* [Completa quanto segue]
a – Riscrivi in forma di elenco breve il paragrafo del testo da analizzare che inizia con "Lo stile e il tenore linguistico", conservandone i fatti principali.
b – Riporta dal testo da analizzare tutto il brano che va da "Dichiara un esercizio" giù fino a "viaggio in treno.".

* [Testo da analizzare]

____

Dichiara un esercizio di stile non fine a sé stesso la duplicazione dell’incipit in Dietro la brina del vetro che di fatto sconfina e devia in direzione di due storie diverse tra loro, accomunate dalla celebrazione, se possibile, dell’ovvietà banale delle giornate e del loro svolgersi. La quasi vischiosa e puntuale descrizione, il ritmico e cadenzato avanzamento delle due storie sono tuttavia coerenti e convergono fin quasi alla sovrapposizione di due esperienze umane interscambiabili. Il sogno del giovane nel primo racconto potrebbe essere consumato dal ragazzo protagonista del secondo, nella cadenzata e sempre uguale procedura d’avanzamento nello spazio e nel tempo tramite la ripetizione del viaggio in treno.
Lo stile e il tenore linguistico perseguono un principio di adeguamento ai tempi, alle età, alle circostanze. Il mimetismo narrativo costituisce un altro tenace legame di coerenza con i temi dei racconti che rappresentano quasi la mutevole, ma unitaria eco di un’identità coerente.Evidenti e nascosti, macroscopici e sottesi sono le citazioni e i riferimenti storici, letterari, di cronaca e di costume. Macro e microscopia sono affiancate l’una all’altra nell’intento di mediare e trovare una linea, un filo, una coerenza di riferimento e di fondo. In ragione di tali caratteristiche Luci d’ombra è strettamente connesso, per cornice generale di riferimento, al romanzo che precede questa raccolta di racconti, ovvero Passaggi di proprietà, (LINEA edizioni, Padova 2021).

____

* [Informazioni]
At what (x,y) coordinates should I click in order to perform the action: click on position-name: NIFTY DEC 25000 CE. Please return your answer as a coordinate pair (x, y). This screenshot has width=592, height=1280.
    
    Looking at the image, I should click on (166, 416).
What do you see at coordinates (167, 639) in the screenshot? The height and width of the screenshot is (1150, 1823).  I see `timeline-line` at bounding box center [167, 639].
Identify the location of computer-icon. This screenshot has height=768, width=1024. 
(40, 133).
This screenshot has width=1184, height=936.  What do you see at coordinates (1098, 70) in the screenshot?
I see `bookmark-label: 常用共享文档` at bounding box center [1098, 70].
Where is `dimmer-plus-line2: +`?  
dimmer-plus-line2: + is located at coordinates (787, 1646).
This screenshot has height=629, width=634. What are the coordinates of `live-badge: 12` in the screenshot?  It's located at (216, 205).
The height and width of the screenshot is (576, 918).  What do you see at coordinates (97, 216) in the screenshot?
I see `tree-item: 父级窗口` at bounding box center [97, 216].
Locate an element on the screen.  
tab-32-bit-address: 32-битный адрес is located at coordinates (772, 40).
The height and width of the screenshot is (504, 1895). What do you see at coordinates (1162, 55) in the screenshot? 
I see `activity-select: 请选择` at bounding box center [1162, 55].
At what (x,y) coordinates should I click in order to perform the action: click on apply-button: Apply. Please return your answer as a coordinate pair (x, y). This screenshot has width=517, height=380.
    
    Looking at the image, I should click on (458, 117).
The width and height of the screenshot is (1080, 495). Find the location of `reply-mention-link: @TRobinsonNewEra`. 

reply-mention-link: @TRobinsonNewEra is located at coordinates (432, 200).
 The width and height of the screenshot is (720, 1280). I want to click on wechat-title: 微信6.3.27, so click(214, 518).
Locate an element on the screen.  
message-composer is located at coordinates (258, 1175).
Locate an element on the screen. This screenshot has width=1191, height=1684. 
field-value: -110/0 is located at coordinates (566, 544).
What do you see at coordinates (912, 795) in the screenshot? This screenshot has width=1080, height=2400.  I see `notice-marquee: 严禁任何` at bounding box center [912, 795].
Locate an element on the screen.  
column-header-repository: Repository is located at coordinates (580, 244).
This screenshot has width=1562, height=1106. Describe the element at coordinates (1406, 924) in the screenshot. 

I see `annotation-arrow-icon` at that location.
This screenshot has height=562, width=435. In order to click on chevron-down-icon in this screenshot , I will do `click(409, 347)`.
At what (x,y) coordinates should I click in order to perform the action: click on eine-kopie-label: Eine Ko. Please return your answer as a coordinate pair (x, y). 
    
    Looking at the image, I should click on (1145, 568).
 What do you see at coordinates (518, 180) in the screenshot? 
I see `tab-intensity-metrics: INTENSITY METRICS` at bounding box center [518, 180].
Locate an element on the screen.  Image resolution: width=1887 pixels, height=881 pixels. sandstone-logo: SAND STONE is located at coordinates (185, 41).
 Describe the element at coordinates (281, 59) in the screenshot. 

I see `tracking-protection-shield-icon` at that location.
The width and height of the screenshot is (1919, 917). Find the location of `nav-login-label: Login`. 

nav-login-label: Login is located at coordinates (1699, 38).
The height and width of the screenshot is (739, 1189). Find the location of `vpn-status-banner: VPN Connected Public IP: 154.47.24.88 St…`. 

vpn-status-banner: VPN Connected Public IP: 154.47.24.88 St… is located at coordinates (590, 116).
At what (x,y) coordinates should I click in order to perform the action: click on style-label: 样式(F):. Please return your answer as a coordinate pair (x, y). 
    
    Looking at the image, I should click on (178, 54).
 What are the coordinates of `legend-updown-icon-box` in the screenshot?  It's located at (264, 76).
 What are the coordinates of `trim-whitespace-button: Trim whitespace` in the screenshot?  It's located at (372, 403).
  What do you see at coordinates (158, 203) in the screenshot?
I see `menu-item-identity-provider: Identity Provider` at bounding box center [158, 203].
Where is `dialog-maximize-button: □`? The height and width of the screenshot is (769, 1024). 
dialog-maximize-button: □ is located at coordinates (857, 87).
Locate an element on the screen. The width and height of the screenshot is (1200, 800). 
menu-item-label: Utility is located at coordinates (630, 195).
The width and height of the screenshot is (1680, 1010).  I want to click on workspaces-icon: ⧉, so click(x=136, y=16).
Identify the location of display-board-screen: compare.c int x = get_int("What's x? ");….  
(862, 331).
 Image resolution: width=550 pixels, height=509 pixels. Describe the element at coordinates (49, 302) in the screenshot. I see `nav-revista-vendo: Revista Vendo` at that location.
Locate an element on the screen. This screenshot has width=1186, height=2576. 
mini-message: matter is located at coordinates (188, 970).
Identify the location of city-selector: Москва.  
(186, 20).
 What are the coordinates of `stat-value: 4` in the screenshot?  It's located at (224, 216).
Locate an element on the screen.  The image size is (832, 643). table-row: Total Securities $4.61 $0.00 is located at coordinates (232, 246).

____

* [Soluzioni dell'esercizio]
a –
- Stile e linguaggio si adeguano ai tempi, alle età e alle circostanze.
- Il mimetismo narrativo lega in modo coerente i temi dei racconti, che sono l'eco mutevole ma unitaria di un'identità coerente.
- Citazioni e riferimenti storici, letterari, di cronaca e di costume sono in parte evidenti e in parte nascosti.
- Macro e microscopia sono affiancate per trovare una coerenza di fondo.
- Per questi tratti, *Luci d'ombra* si collega, per cornice generale, al romanzo che precede la raccolta, *Passaggi di proprietà* (LINEA edizioni, Padova 2021).

b –
Dichiara un esercizio di stile non fine a sé stesso la duplicazione dell’incipit in Dietro la brina del vetro che di fatto sconfina e devia in direzione di due storie diverse tra loro, accomunate dalla celebrazione, se possibile, dell’ovvietà banale delle giornate e del loro svolgersi. La quasi vischiosa e puntuale descrizione, il ritmico e cadenzato avanzamento delle due storie sono tuttavia coerenti e convergono fin quasi alla sovrapposizione di due esperienze umane interscambiabili. Il sogno del giovane nel primo racconto potrebbe essere consumato dal ragazzo protagonista del secondo, nella cadenzata e sempre uguale procedura d’avanzamento nello spazio e nel tempo tramite la ripetizione del viaggio in treno.